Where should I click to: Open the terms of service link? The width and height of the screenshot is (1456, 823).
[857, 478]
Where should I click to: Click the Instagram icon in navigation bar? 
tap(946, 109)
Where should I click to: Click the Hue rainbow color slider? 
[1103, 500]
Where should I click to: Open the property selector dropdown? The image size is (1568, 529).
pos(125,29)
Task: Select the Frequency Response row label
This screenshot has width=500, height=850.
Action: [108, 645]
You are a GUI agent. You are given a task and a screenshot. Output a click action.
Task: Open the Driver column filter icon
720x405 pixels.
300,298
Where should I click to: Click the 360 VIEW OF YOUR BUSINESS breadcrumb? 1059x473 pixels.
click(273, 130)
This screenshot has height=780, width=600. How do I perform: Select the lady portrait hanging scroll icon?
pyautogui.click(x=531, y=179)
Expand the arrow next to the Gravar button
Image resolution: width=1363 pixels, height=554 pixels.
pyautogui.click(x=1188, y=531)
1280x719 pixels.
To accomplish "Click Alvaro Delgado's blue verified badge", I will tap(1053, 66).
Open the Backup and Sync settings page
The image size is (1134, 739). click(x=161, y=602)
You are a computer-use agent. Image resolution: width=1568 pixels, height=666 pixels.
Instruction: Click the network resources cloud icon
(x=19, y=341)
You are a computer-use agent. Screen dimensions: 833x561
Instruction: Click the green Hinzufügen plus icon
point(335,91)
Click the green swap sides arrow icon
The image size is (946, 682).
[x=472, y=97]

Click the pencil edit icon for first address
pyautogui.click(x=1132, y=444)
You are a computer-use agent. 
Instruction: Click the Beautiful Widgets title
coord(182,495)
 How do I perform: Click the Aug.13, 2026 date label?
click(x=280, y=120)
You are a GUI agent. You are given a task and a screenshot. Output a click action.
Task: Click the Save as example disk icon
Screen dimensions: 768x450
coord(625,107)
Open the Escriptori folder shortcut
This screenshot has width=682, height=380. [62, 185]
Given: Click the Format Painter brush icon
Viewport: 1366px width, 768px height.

══════════════════════════════

• [Exercise aim] List the lines of the material in which the word "agent" occurs.

• [Answer to this task]
You are a GUI agent. You are given a task and a screenshot. Output a click action.
You are a computer-use agent. Image resolution: width=1568 pixels, height=666 pixels.
You are a computer-use agent. Screen dimensions: 833x561
You are a computer-use agent. 
You are a GUI agent. You are given a task and a screenshot. Output a click action.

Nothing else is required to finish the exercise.